__Supplied passage__
The PR reference design is built on top of the ZC702 Base Targeted Reference Design (TRD) , an embedded video processing application that demonstrates how it is best to separate control and data processing functions. In this example a compute-intensive video filtering algorithm is moved from the Processing System (PS) onto a hardware accelerator in Programmable Logic (PL). The video filter IP core demonstrated in the ZC702 Base TRD is a Sobel filter configured with edge detection coefficients which has been generated using the High-Level Synthesis tool Vivado HLS. For this reference design, a second video filter IP core (Sepia filter) was generated again using Vivado HLS. The provided reference design demonstrates how to use software-controlled Partial Reconfiguration (PR) to dynamically reconfigure part of the PL with the desired video filter IP core and observe the video output on a monitor.

1.2 Requirements


Software


Hardware

  • ZC702 Evaluation Kit to run the PR reference design in hardware.
  • Monitor with HDMI or DVI port that supports 1080p60 video resolution.
  • Avnet FMC-IMAGEON module and external video source that provides 1080p60 video input over HDMI (optional).
  • USB hub, USB mouse, and USB keyboard (only required when using Linux boot image).

Licensing

  • Xilinx Vivado HLS: A 30-day evaluation license can be generated after registering a Xilinx account.
  • Xilinx ISE Design Suite System Edition: A 30-day evaluation license can be generated after registering a Xilinx account.
  • Xilinx Partial Reconfiguration is a product inside the ISE Design Suite that requires a license. 30-day evaluation licenses are available through the Xilinx University Program (XUP).
  • Xilinx IP evaluation licenses for the Video Timing Controller and Chroma Resampler IP cores can be ordered online.
  • Xylon logiCVC-ML is shipped as evaluation IP core that does not require a license. License options are listed on the Xylon logiCVC-ML product site.
    Note: The provided logiCVC evaluation IP core has a 1 hour timeout built-in such that the display freezes after the timer expires. The pre-generated netlists are built from this evaluation IP core so the user can implement the design without having to purchase a license. The pre-built bitfiles and boot images are built from a full logiCVC IP core and don't expire.

__Recorded information__
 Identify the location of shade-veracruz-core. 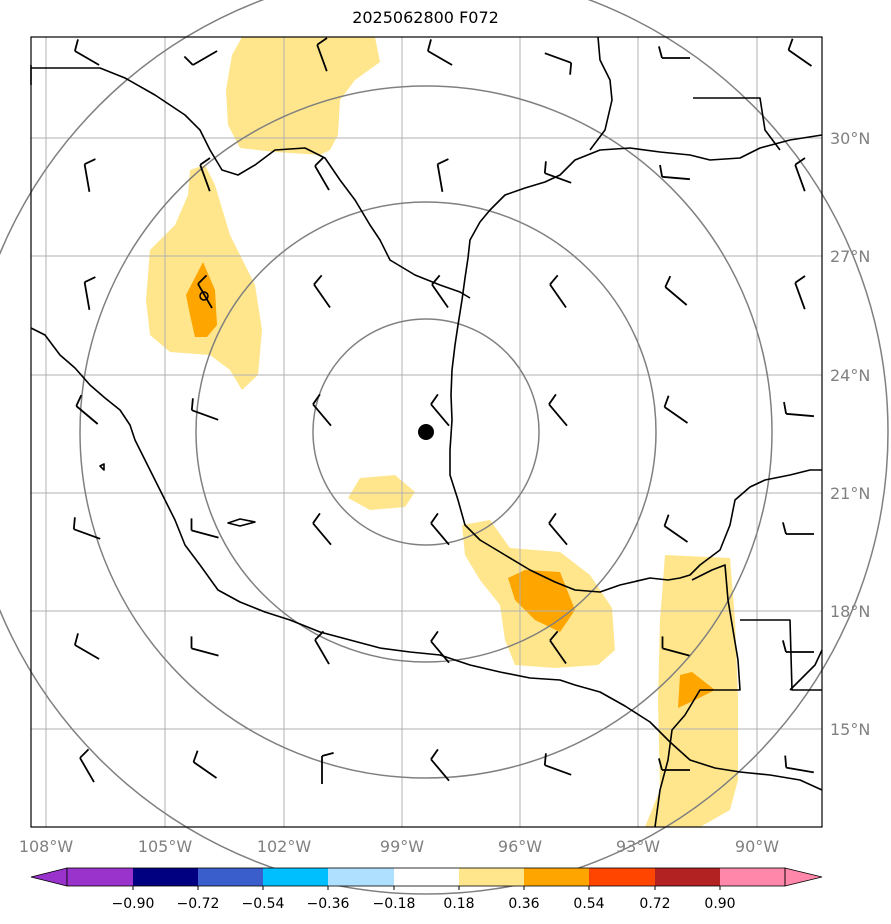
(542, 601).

---

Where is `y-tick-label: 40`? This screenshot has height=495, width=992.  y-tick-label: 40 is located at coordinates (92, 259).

__What the exercise asks__
Return, word for word, everything in the Partial Reconfiguration reference design text from "1.2 Requirements" down to "1080p60 video resolution.". None of the records is needed for the work here.

__Answer box__
1.2 Requirements


Software


Hardware

  • ZC702 Evaluation Kit to run the PR reference design in hardware.
  • Monitor with HDMI or DVI port that supports 1080p60 video resolution.